Cornbrook rises in Higher Openshaw on the south side of Ashton Old Road and it follows a winding course (now mostly culverted) to join the river Irwell (now the Manchester Ship Canal) at Pomona.

In 1868 James Reilly (1823/24-1889), a chairmaker, bought Pomona Gardens from the Beardsley brothers and in 1875 his Royal Pomona Palace opened. This was a large concert hall with an imposing clock tower adjoined by pavilions. The palace hosted famous people of the day who visited to make speeches and these included Benjamin Disraeli, John Bright, and the Duke of Devonshire.

Commemorative medallion.

This medallion was issued by William and Joseph
Beardsley in 1845 to mark the opening of Pomona

In 1842 the Manchester and Salford Regatta was established along the river Irwell between Regent Road Bridge in Salford and Throstle's Nest in Old Trafford.

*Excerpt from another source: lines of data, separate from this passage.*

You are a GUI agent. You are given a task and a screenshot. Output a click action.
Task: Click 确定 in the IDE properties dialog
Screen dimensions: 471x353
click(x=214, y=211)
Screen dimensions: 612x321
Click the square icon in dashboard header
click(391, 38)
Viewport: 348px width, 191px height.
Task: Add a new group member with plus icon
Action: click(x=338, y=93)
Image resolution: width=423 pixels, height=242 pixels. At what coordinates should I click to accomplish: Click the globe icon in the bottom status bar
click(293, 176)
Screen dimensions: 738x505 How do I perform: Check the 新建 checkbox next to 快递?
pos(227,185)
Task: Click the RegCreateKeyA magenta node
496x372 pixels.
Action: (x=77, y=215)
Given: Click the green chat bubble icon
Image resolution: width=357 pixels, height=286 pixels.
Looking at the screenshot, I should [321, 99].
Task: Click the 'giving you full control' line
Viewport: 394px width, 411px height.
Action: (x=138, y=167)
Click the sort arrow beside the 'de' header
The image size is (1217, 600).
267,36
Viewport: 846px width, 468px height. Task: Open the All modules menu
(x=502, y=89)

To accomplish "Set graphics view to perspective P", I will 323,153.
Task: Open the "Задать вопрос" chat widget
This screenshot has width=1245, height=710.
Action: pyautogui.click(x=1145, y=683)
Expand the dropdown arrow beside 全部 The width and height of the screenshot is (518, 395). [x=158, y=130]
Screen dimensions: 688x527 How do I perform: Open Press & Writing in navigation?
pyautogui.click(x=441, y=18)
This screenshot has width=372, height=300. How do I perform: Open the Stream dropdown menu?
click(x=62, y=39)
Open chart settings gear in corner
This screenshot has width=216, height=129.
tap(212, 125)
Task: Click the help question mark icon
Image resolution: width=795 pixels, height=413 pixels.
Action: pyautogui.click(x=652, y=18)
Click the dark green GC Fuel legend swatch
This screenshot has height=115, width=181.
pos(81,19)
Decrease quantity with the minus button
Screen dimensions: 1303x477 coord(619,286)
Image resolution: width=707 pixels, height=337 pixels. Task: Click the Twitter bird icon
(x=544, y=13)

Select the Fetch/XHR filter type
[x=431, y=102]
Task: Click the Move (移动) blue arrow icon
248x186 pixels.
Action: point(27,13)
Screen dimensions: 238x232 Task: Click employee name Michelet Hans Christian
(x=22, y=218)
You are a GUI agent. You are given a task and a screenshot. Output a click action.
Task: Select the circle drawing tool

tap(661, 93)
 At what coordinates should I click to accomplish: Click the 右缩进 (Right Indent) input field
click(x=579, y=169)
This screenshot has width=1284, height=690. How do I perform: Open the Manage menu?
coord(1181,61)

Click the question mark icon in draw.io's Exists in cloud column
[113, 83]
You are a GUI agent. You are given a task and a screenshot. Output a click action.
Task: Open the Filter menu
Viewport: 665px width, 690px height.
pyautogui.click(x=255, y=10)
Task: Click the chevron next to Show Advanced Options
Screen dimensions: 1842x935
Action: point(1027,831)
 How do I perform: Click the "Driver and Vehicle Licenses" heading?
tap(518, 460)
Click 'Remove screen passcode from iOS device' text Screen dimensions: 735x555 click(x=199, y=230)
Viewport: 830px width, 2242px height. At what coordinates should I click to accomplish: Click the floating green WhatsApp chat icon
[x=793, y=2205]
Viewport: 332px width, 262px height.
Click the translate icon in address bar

By the 1880s Pomona Gardens were failing due to encroaching industrialisation and in 1883 it was considered that some of the docks for the proposed Manchester Ship Canal should be built on the gardens. With this knowledge the gardens struggled on before finally closing in 1888. On the 5 Aug 1885 the Manchester Ship Canal Act, 48 & 49 Vict., was passed that permitted construction of the canal. Work started in 1887 and it was formally opened by Queen Victoria on the 1 January 1894.


Left: An engraving of the river Irwell showing the third annual Manchester and Salford Regatta in 1844. Pomona Gardens are on the right.
Right: An engraving of the Pomona Gardens and Royal Pomona Palace in 1875. This view is from across the river Irwell and the Royal Pomona Palace is in the left foreground.